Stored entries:
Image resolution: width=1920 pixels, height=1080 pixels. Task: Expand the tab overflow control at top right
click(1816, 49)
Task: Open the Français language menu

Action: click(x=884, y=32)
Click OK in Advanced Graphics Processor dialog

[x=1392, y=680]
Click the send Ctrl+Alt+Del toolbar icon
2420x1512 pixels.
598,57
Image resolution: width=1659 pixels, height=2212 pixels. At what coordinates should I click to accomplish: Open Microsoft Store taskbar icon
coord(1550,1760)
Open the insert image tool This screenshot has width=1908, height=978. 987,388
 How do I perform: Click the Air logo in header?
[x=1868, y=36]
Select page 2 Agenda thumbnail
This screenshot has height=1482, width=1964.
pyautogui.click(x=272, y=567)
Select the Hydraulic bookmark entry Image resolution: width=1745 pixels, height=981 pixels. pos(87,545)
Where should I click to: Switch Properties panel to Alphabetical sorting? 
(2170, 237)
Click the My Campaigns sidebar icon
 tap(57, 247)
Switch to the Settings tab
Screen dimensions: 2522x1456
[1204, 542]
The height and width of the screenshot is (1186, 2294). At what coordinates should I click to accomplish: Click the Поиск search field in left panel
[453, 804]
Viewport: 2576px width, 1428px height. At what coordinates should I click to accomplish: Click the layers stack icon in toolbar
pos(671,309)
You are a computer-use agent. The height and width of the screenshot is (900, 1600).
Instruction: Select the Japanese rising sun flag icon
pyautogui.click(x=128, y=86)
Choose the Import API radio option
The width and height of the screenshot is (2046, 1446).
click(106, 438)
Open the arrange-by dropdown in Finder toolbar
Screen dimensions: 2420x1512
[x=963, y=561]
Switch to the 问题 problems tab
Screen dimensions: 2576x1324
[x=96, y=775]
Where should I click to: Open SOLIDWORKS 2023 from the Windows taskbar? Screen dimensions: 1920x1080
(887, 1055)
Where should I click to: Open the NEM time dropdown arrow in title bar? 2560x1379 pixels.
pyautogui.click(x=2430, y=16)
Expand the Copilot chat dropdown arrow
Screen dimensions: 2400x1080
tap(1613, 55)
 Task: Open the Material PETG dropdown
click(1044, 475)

Activity:
Each entry should be reproduced in the output exactly.

Response box:
Image resolution: width=1920 pixels, height=1080 pixels. Task: Expand the tab overflow control at top right
click(1816, 49)
Task: Open the Français language menu

Action: click(x=884, y=32)
Click OK in Advanced Graphics Processor dialog

[x=1392, y=680]
Click the send Ctrl+Alt+Del toolbar icon
2420x1512 pixels.
598,57
Image resolution: width=1659 pixels, height=2212 pixels. At what coordinates should I click to accomplish: Open Microsoft Store taskbar icon
coord(1550,1760)
Open the insert image tool This screenshot has width=1908, height=978. 987,388
 How do I perform: Click the Air logo in header?
[x=1868, y=36]
Select page 2 Agenda thumbnail
This screenshot has height=1482, width=1964.
pyautogui.click(x=272, y=567)
Select the Hydraulic bookmark entry Image resolution: width=1745 pixels, height=981 pixels. pos(87,545)
Where should I click to: Switch Properties panel to Alphabetical sorting? 
(2170, 237)
Click the My Campaigns sidebar icon
 tap(57, 247)
Switch to the Settings tab
Screen dimensions: 2522x1456
[1204, 542]
The height and width of the screenshot is (1186, 2294). At what coordinates should I click to accomplish: Click the Поиск search field in left panel
[453, 804]
Viewport: 2576px width, 1428px height. At what coordinates should I click to accomplish: Click the layers stack icon in toolbar
pos(671,309)
You are a computer-use agent. The height and width of the screenshot is (900, 1600).
Instruction: Select the Japanese rising sun flag icon
pyautogui.click(x=128, y=86)
Choose the Import API radio option
The width and height of the screenshot is (2046, 1446).
click(106, 438)
Open the arrange-by dropdown in Finder toolbar
Screen dimensions: 2420x1512
[x=963, y=561]
Switch to the 问题 problems tab
Screen dimensions: 2576x1324
[x=96, y=775]
Where should I click to: Open SOLIDWORKS 2023 from the Windows taskbar? Screen dimensions: 1920x1080
(887, 1055)
Where should I click to: Open the NEM time dropdown arrow in title bar? 2560x1379 pixels.
pyautogui.click(x=2430, y=16)
Expand the Copilot chat dropdown arrow
Screen dimensions: 2400x1080
tap(1613, 55)
 Task: Open the Material PETG dropdown
click(1044, 475)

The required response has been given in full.